### Consignas
- 1) Según el texto sobre Carlos Busqued, ¿en qué librería se compró Bajo este sol tremendo?
- 2) Retoma el texto sobre Carlos Busqued y continúalo a partir de su última oración.

### Texto de lectura

---------------

Carlos Busqued, Esteban Podeti y la autoestima de una nación

En algún momento de 2008 compré Bajo este sol tremendo, la primera novela de Carlos Busqued, en la librería Hernández de Corrientes y Uruguay. Lo compré porque había sido publicado por Anagrama y porque me había gustado la tapa, con sus cruces siniestras y aquel elefante sobreexpuesto. No sabía nada del libro ni del autor. Cuando terminé de leerlo quedé perplejo. No parecía una novela argentina. Pero tampoco parecía uno de esos libros profesionales y con un tenue sabor a gelatina hechos en el planeta Anagrama. Voy a decirlo de otra manera: sí que era un poco ambas cosas, pero lo era de una forma bella, monstruosa, estimulante.

---------------

### Datos proporcionados
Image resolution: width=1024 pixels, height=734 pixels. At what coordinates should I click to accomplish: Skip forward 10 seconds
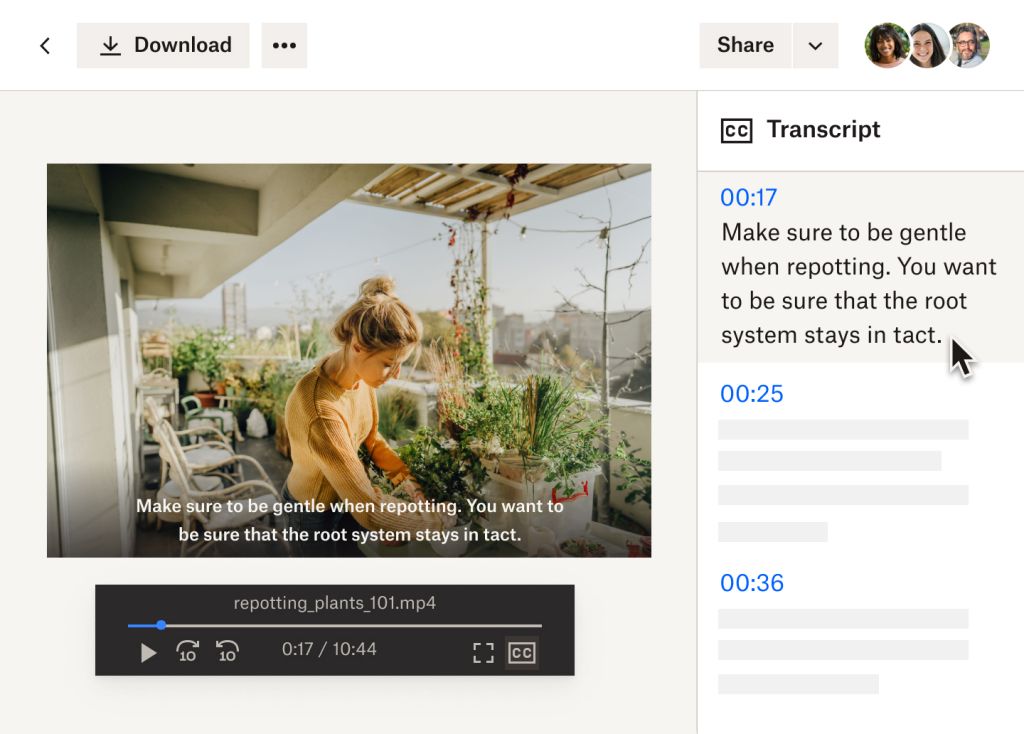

---------------

### Respuestas por consigna
- 1) En la librería Hernández de Corrientes y Uruguay.

- 2)
Busqued no parecía pertenecer a ninguna de las sectas literarias argentinas de aquella época: no era realista barrial, ni un posvanguardista a veces pop, gracias a Dios tampoco un poeta con novela bajo el brazo. Ni siquiera se parecía a los solemnes de provincias ni a los salieris de Fogwill ni era una franquicia de Lorrie Moore. Su trabajo era poco frecuente: muy meditado –no puedo evitar el placer estético que me generan las novelas muy corregidas, a veces pienso que me alimento del dolor– pero al mismo tiempo sucio. Un objeto pustulento y seco a la vez, tan filoso en su estructura como nihilista en sus principios. Suele suceder con los clásicos: la novela transitaba todas esas duplicidades con una felicidad única. Era y todavía es una joya, un poliedro precioso.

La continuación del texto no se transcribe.